Information given:
Segment Open

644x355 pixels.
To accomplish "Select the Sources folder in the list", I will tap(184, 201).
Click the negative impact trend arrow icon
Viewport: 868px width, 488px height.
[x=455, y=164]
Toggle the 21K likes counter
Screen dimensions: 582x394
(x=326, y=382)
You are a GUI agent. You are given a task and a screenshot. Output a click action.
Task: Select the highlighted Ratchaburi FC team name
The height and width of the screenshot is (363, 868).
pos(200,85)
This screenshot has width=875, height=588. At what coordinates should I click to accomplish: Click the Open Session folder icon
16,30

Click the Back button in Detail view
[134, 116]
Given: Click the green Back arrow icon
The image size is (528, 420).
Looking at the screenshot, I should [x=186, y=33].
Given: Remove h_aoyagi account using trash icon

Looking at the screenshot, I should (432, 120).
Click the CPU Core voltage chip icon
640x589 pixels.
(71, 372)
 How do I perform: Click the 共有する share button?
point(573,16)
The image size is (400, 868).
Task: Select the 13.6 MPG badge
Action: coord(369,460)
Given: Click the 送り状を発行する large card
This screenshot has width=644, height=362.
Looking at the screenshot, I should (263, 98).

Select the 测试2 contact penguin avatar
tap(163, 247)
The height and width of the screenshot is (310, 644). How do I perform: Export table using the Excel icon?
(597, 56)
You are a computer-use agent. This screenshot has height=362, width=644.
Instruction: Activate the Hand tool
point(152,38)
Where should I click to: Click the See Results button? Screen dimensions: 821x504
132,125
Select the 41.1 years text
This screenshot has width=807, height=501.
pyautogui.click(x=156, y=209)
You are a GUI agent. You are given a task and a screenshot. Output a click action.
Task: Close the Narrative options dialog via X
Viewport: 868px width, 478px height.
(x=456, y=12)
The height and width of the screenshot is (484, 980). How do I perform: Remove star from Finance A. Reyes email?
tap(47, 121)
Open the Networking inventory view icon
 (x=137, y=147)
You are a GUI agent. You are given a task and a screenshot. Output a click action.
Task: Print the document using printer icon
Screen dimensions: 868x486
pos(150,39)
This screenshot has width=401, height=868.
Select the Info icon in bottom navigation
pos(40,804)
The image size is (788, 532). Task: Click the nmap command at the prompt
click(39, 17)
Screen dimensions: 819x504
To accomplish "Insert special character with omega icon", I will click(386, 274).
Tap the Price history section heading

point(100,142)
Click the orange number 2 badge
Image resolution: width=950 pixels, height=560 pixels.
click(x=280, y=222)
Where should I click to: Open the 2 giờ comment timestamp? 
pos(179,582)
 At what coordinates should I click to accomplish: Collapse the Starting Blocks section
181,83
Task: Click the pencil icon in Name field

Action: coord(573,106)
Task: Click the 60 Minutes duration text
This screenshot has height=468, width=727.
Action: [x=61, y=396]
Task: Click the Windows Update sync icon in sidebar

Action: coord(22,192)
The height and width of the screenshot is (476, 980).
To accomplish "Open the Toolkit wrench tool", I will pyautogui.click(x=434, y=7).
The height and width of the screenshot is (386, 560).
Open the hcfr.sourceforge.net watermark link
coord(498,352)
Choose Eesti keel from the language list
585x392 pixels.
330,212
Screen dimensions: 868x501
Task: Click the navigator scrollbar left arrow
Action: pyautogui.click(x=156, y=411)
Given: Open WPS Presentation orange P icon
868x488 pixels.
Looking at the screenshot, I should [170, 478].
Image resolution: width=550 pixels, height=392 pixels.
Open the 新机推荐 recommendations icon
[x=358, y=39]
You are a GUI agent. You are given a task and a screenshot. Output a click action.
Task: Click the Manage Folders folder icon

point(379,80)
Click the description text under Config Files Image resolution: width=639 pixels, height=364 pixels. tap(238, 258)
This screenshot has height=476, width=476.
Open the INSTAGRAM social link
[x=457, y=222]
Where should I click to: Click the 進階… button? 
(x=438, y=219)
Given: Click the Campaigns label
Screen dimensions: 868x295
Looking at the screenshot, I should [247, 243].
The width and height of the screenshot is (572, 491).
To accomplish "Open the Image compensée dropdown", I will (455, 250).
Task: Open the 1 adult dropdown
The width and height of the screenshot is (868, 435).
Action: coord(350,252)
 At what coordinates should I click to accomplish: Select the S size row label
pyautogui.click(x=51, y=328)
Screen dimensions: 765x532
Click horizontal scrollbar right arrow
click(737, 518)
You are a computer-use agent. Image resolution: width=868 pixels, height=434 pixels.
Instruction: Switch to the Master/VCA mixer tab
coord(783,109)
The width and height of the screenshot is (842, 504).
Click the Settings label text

Segment Closed

About this task:
Every line above that holds the string "computer" should be copied out.

Task answer:
You are a computer-use agent. This screenshot has height=362, width=644.
You are a computer-use agent. Image resolution: width=868 pixels, height=434 pixels.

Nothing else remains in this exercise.